Now that there is only just over 5 months until I move to Canada I’m starting to feel the pressure of finding employment. My business makes me some money but not enough to live on for a family of four. Recently I started watching craigslist jobs in web development for Toronto and most of them require a working knowledge of PHP which I do not have. I have tried a couple of times to learn from a book or web site but it didn’t work for me. I think for PHP I need to take a course in a classroom and am now looking for somewhere to do that in the GTA once I arrive.
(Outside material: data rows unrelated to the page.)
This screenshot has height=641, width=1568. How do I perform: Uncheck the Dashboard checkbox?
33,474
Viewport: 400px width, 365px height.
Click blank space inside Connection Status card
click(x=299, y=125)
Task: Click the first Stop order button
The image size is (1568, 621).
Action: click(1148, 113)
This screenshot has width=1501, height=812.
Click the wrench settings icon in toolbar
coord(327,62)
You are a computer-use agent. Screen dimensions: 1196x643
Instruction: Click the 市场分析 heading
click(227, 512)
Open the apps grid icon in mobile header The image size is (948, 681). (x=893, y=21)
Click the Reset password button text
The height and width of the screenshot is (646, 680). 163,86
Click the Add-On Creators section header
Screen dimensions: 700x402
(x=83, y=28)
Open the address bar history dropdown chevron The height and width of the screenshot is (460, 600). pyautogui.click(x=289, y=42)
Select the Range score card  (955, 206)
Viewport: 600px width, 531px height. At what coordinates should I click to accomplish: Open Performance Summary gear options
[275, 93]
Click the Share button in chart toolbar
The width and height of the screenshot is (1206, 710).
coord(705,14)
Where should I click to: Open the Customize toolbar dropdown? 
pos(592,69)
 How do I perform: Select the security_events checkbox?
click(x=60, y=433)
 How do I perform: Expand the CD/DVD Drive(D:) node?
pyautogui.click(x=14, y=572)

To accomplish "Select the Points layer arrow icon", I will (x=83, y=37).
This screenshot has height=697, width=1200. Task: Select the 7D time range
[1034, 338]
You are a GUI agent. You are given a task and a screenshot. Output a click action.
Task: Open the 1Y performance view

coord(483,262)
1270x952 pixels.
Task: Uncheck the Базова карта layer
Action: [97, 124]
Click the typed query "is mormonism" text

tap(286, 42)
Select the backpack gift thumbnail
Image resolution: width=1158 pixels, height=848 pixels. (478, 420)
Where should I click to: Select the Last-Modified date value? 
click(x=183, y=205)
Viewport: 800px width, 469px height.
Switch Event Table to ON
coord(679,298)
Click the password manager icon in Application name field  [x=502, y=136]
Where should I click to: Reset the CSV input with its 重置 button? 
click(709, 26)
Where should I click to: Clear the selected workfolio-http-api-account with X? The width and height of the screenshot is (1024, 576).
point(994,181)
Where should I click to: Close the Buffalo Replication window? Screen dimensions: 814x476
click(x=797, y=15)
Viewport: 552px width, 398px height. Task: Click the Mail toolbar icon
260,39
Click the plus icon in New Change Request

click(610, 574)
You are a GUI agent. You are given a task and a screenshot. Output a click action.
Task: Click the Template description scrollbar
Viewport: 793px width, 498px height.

At first I thought I’d audit a course at the University of Toronto, but couldn’t find one nor information on whether auditing courses is available or not. I then did some googling and found a number of classes that can be taken online with an instructor or in person. The online ones are cheaper, but not viable for me here in Korea due to the need to be online in the middle of the night – may do this option once in Toronto thought. The courses all seem to be from 2-5 days in length (6-7 hours each day) with costs ranging from $700 upto $2500

  1. Accelebrate
  2. Hott Training
  3. Last Minute Training
  4. Software Training Academy
  5. Webucator

I’m more concerned about the quality of the course than whether I get some sort of certificate (though that might be useful too). The thing is anyone can make a web site and add testimonials that are attributed to past students/clients even if they don’t exist. So the question is how to ensure that the course I take is quality. I’m also interested in taking a second course in intermediate/advanced php/mysql once I’ve completed the introductory level course.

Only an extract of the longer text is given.